Su mirada es la mirada del filme. Los ojos de la joven actriz (que en algumnos momentos nos quieren recordar los inmensos ojos de Ana Torrent en ‘Cría Cuervos’) son el mejor activo de un filme, segundo de la realizadora Dorothèe van der Bergher, que, sin embargo, no aporta nada nuevo. Quizá por ese problema que tiene a veces el cine belga de uqe si no te estruja te deja fría.
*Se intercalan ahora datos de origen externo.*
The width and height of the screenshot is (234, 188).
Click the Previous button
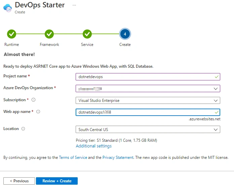point(19,181)
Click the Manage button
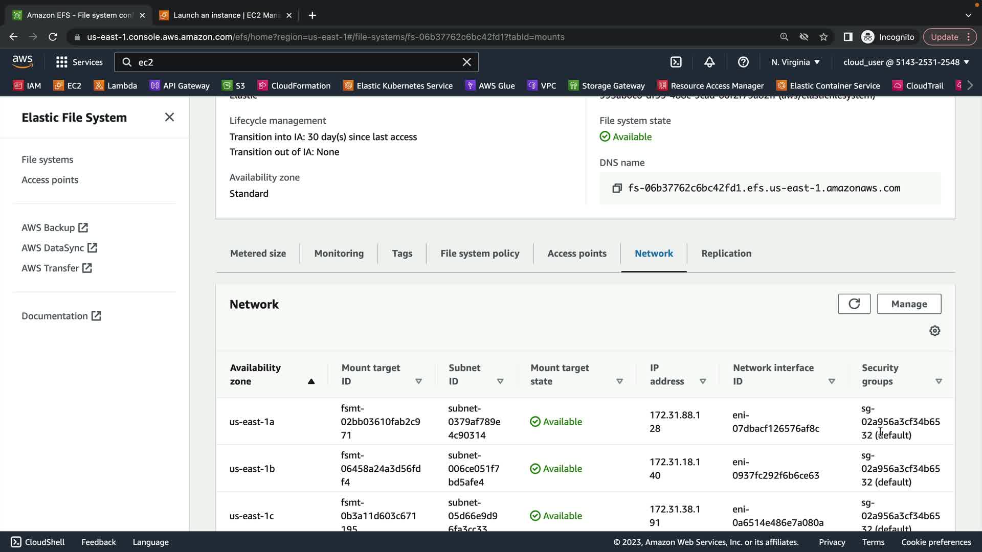The height and width of the screenshot is (552, 982). coord(908,304)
Y pasó por Sección Oficial un excelente filme que venía casi sin referencias y que ha captado una rara unanimidad a su favor. La casi debutante Mia Hansen Love, actriz y crítica antes que directora presenta su segundo largometraje tras ‘Todo está personado’. Gregoire Canvel es un productor de cine en apuros (lo suyo no es el éxito de taquilla) que quiere mantener a flote su empresa sin bajar el nivel de su cine. Vive una vida trepidante, agobiado por als deudas y los problemas en los rodajes, y trepidante es el ritmo con el que lo cuenta la directora que consigue estresarnos en esta primera parte del filme. ‘El padre de mis hijas’ es una de esas películas en la que, además del buen ritmo, el buen montaje y la muy correcta dirección de actores, se aprecia el que se nos cuenta una historia real como la vida misma, epro no obvia, ni complaciente ni sensiblera.
Una directora, eso sí, sensible relata la vida de una familia culta, de tres niñas que habrá de enfrentarse a una dura situación que sus acomodadas circunstancias no hacían prever. Cine muy francés por otra parte, con París como telón de fondo.